Fdesouche

Pendant la présidentielle, Libération sonde, chaque jour de la semaine, cinq lieux de la «France invisible». Le vendredi, une brasserie de campagne à Charancieu, en Isère.

Sandrine, 65 ans, a invité sa petite-fille, Elisa, animatrice de 18 ans, à déjeuner. Elles ont toutes deux voté Mélenchon au premier tour. Sandrine va s’abstenir au second : «Ras-le-bol d’être gouverné par le monde du fric. Je pense que l’abstention sera comptabilisée. Le FN ne va pas passer, c’est pas possible.» Sa petite-fille, du tac au tac : «Si tout le monde pense comme ça, j’ai trop peur que ça arrive. Pour assurer l’avenir, j’irai voter pour le moins pire.» Elles convergent sur un constat : le vote Front national est conquérant. «Je fréquente des gens de droite. Avant, le sujet ne venait jamais sur le tapis ; là, ils osent dire qu’ils votent FN… Pire, ils en sont fiers et essaient de nous influencer !» s’indigne Sandrine. Elisa : «J’ai des connaissances qui affichent Le Pen sur Snapchat, en disant “elle va nous sauver”. Ça fait d’énormes clashs…»

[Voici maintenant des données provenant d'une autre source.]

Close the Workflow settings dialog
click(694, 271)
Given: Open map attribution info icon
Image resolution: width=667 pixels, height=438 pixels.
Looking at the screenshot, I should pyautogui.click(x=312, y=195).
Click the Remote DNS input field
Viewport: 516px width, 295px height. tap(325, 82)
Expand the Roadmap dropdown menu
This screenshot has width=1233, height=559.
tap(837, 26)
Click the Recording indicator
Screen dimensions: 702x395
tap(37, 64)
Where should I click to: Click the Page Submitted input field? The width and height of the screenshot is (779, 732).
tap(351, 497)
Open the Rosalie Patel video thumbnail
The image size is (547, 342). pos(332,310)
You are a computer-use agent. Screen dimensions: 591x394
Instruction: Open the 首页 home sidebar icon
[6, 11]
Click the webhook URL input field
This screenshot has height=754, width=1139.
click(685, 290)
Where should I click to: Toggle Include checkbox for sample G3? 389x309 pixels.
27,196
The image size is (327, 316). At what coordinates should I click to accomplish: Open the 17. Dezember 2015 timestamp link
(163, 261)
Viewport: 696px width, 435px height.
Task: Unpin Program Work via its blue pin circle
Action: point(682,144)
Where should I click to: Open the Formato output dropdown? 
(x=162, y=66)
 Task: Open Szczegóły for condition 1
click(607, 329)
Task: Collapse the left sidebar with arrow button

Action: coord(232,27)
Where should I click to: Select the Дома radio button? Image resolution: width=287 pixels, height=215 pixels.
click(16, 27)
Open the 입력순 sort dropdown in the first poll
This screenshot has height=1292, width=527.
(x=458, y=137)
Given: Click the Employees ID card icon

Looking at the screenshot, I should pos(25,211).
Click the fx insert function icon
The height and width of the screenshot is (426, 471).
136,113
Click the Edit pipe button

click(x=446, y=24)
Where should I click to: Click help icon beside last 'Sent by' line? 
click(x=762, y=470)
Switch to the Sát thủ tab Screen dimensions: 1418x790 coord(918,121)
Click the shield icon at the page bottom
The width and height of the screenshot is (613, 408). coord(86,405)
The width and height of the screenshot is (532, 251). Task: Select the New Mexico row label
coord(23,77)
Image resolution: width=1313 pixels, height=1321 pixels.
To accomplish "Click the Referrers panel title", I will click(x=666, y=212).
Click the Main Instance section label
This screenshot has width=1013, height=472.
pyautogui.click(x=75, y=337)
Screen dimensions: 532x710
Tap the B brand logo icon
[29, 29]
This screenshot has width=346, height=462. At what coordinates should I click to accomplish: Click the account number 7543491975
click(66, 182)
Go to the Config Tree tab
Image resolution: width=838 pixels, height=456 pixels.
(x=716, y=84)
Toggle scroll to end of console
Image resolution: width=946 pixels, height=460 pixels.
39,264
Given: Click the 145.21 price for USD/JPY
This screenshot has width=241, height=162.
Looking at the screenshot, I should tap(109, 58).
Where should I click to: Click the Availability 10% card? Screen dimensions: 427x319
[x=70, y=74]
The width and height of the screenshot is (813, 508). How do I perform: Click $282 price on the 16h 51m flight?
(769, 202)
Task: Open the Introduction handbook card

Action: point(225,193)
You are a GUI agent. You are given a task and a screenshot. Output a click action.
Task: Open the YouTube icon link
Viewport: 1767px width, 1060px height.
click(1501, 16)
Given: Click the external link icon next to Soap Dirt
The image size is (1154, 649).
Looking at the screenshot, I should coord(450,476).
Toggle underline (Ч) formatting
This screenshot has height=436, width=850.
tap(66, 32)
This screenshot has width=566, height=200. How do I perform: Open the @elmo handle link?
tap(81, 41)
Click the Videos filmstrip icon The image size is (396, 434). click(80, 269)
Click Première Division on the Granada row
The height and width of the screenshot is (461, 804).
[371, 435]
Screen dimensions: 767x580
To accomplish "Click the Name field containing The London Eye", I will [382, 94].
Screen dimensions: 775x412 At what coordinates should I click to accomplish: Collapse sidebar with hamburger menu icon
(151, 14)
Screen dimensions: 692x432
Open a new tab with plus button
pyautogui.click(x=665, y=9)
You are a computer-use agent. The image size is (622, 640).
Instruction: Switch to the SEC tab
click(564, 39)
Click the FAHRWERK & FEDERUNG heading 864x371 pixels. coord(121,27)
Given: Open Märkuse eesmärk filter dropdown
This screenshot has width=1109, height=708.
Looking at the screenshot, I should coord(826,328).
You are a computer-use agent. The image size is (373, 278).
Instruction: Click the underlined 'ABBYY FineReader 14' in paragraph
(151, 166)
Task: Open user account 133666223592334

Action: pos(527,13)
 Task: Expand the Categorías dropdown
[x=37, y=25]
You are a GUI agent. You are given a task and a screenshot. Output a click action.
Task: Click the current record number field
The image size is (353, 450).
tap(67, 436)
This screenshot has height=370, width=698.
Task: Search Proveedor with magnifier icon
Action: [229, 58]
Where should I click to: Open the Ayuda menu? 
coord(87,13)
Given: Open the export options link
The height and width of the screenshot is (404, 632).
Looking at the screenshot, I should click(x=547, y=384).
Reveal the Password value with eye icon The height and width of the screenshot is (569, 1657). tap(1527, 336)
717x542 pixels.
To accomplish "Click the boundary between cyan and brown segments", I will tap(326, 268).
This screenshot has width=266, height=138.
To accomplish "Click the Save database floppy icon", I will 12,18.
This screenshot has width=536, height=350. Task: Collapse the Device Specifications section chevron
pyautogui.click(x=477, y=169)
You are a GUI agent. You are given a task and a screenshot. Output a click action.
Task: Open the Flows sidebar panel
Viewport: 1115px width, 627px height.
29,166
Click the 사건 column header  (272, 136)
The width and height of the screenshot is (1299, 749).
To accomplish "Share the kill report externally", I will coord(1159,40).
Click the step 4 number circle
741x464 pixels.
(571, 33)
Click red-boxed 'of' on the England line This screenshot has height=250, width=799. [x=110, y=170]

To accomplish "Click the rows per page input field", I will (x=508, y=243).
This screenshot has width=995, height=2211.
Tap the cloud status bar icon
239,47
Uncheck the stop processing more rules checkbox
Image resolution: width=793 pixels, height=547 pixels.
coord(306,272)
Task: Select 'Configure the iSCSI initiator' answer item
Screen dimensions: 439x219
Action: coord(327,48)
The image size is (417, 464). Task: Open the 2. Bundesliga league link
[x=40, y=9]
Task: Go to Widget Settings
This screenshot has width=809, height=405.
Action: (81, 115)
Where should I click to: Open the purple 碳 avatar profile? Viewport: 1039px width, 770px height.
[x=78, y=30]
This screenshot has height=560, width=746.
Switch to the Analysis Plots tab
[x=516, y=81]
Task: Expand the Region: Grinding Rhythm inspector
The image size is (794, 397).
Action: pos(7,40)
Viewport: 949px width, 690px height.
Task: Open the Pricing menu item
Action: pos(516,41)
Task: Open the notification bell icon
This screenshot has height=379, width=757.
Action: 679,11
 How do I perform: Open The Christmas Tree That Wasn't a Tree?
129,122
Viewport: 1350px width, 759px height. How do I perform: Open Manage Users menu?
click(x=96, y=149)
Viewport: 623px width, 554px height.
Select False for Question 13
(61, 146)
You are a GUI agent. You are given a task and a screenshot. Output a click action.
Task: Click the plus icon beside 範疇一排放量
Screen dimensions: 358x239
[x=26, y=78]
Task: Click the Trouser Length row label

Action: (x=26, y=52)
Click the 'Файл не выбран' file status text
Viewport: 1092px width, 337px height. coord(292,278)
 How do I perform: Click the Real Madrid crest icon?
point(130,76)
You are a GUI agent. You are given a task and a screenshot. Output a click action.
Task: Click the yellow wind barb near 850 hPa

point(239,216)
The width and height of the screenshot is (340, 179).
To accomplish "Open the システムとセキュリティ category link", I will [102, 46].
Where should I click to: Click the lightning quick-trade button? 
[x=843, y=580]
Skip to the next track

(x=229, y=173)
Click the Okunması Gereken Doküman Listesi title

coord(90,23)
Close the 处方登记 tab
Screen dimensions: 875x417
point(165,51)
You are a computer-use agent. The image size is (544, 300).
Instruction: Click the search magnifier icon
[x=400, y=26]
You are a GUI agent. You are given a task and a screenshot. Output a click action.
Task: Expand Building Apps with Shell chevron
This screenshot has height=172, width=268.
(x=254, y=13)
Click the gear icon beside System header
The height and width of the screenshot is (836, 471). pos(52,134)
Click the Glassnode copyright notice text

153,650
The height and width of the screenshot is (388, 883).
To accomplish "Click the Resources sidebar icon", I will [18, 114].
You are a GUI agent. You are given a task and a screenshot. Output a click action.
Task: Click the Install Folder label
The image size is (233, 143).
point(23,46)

«Je n’avais jamais vu ça au restaurant : depuis quinze jours, il y a une libération totale de la parole sur le FN», confirme Guillaume, le jeune patron du Crocus. A Charancieu, Le Pen est arrivée largement en tête au premier tour, avec 31,62 % des voix. «Aujourd’hui, beaucoup d’électeurs du FN assument pleinement, poursuit Guillaume. Ils te lancent : “Faudra bien voter dimanche, hein !” Pour la première fois de ma vie professionnelle, je réponds, j’argumente contre cette femme politique qui est train de berner tout le monde : elle est pire que son père. J’assume d’être anti-FN. A un moment donné, mes valeurs passent avant mon chiffre d’affaires.» Les échanges tournent court : «Ils arrêtent très vite. Ils ne disent pas “on en a marre des étrangers”, ils parlent du reste du programme du FN et, surtout, de leur rejet du “système”, mais ils refusent de voir que Le Pen est la première à profiter de ce système et que l’arrêt de l’immigration ne changera rien ! Je n’arrive pas à concevoir qu’on vote autant FN ici, où presque tout le monde a du travail, où ça va bien.» Il conclut : «Je suis inquiet pour le futur. Pour les législatives et, surtout, pour les élections locales à venir.»